● **Extract provided**:
══════

Two more councilmen were elected in Etterbeek on October 8, 2006: the Liberal Sandrine Es (whose family is from Turkey) and the Christian Democrat Ibrahim Hanna (from Syria's Khabur region). Flemish author August Thiry wrote Mechelen aan de Tigris (Mechelen on the Tigris) about Assyrian refugees from Hassana in the southeastern Turkish district of Silopi. Municipal candidate Melikan Kucam is one of them. In the October 14, 2012 municipal elections, Kucam was elected in Mechelen as a member of the Flemisch nationalists N-VA.
France
[edit]An estimated 20,000 Assyrians live in France, primarily concentrated in the northern French suburbs of Sarcelles (where several thousand Chaldean Catholics live) and in Gonesse and Villiers-le-Bel. They are from several villages in southeastern Turkey.[59][60]
Germany
[edit]The number of Assyrians in Germany is estimated at 100,000.[61] Most Assyrian immigrants and their descendants in Germany live in Munich, Wiesbaden, Paderborn, Essen, Bietigheim-Bissingen, Ahlen, Göppingen, Köln, Hamburg, Berlin, Augsburg and Gütersloh.
Since they were persecuted throughout the 20th century, many Assyrians arrived from Turkey seeking a better life. The first large wave arrived during the 1960s and 1970s as part of the gastarbeiter (guest worker) economic program. Germany was seeking immigrant workers (largely from Turkey) and many Assyrians, seeing opportunities for freedom and success, applied for visas. Assyrians began working in restaurants or in construction, and many began operating their own shops. The first Assyrian immigrants in Germany organized by forming culture clubs and building churches. The second wave came in the 1980s and 1990s as refugees from the Kurdish–Turkish conflict.
Greece
[edit]The first Assyrian migrants arrived in Greece in 1934, and settled in Makronisos (today uninhabited), Keratsini, Pireus, Egaleo and Kalamata.[62] The vast majority of Assyrians (about 2,000) live in Peristeri, a suburb of Athens.[63] There are five Christian Assyrian marriages recorded at St. Paul's Anglican Church in Athens in 1924–25 (the transcripts can be viewed on St. Paul's Anglican Church website), indicating the arrival of refugees at that time.
Netherlands
[edit]The first Assyrians came to the Netherlands in the 1970s, primarily from Turkey and observing the West Syriac Rite. The number of Assyrians in the country is estimated at 25,000 to 35,000. They primarily live in the eastern Netherlands, in Enschede, Hengelo, Oldenzaal and Borne in the province of Overijssel.
Sweden
[edit]In the late 1970s, about 12,000 Assyrians from Turkey, Iran, Iraq and Syria emigrated to Sweden. Although they considered themselves persecuted for religious and ethnic reasons, they were not recognized as refugees. Those who had lived in Sweden for a longer period received residence permits for humanitarian reasons.[64]
Södertälje is considered the unofficial Assyrian capital of Europe because of the city's high percentage of Assyrians.[citation needed] The Assyrian TV channels Suryoyo Sat and Suroyo TV are based in Södertälje. From 2005 to 2006 and since 2014, the Assyrian Ibrahim Baylan has been a minister in the Swedish government.

══════

● **Exercise objective**: Write out the passage on Assyrian communities in Europe from "Since they were" to "the Kurdish–Turkish conflict.".

[Saved entries]
══════

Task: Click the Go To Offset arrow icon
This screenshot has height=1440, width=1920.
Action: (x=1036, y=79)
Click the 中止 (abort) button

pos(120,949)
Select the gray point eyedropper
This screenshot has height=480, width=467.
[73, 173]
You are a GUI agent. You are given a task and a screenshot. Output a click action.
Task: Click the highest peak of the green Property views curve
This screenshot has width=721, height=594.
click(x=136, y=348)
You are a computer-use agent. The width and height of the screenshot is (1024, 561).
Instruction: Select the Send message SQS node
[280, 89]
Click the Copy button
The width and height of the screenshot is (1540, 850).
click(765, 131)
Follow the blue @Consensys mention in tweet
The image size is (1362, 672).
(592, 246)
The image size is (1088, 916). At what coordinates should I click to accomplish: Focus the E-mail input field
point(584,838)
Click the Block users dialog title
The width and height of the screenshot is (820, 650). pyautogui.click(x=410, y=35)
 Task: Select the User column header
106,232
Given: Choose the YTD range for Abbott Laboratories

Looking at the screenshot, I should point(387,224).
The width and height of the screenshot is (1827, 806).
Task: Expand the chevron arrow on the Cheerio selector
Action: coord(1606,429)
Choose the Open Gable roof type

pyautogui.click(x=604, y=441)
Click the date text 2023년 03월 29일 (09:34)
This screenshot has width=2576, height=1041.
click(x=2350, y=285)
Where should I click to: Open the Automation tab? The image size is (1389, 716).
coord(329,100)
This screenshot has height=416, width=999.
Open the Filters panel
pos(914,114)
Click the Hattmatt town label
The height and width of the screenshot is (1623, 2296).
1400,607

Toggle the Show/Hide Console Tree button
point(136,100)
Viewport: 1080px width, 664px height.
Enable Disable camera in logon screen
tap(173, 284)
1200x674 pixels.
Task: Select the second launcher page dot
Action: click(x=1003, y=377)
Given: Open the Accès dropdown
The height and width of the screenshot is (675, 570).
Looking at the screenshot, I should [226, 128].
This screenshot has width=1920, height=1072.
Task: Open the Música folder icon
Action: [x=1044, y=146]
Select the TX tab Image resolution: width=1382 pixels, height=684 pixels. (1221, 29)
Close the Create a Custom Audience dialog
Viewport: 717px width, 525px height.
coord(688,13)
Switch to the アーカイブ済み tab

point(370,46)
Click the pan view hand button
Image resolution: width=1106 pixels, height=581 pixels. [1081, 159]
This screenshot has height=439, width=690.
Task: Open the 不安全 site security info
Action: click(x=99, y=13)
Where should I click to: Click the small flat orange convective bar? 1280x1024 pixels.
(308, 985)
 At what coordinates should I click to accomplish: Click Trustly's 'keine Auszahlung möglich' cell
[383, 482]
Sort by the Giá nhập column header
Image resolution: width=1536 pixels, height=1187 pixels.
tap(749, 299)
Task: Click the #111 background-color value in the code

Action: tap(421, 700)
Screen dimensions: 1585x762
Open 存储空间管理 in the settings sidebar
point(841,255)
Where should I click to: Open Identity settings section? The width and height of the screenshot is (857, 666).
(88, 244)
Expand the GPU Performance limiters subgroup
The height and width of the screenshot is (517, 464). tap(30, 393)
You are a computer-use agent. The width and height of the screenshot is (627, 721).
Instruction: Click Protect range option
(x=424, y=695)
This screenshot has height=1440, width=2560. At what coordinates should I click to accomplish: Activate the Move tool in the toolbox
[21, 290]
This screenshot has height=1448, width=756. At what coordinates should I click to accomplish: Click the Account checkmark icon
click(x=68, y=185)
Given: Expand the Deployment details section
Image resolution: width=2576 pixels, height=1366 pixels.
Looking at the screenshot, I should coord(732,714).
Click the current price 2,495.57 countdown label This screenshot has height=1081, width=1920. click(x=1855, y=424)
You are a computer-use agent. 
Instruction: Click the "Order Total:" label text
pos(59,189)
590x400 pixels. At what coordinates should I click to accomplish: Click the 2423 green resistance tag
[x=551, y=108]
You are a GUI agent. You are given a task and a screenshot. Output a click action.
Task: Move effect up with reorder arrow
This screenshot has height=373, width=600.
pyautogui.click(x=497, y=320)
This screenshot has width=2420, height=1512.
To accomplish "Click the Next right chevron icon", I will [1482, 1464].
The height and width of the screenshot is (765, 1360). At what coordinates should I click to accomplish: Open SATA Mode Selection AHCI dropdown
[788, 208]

══════

● **In response**:
Since they were persecuted throughout the 20th century, many Assyrians arrived from Turkey seeking a better life. The first large wave arrived during the 1960s and 1970s as part of the gastarbeiter (guest worker) economic program. Germany was seeking immigrant workers (largely from Turkey) and many Assyrians, seeing opportunities for freedom and success, applied for visas. Assyrians began working in restaurants or in construction, and many began operating their own shops. The first Assyrian immigrants in Germany organized by forming culture clubs and building churches. The second wave came in the 1980s and 1990s as refugees from the Kurdish–Turkish conflict.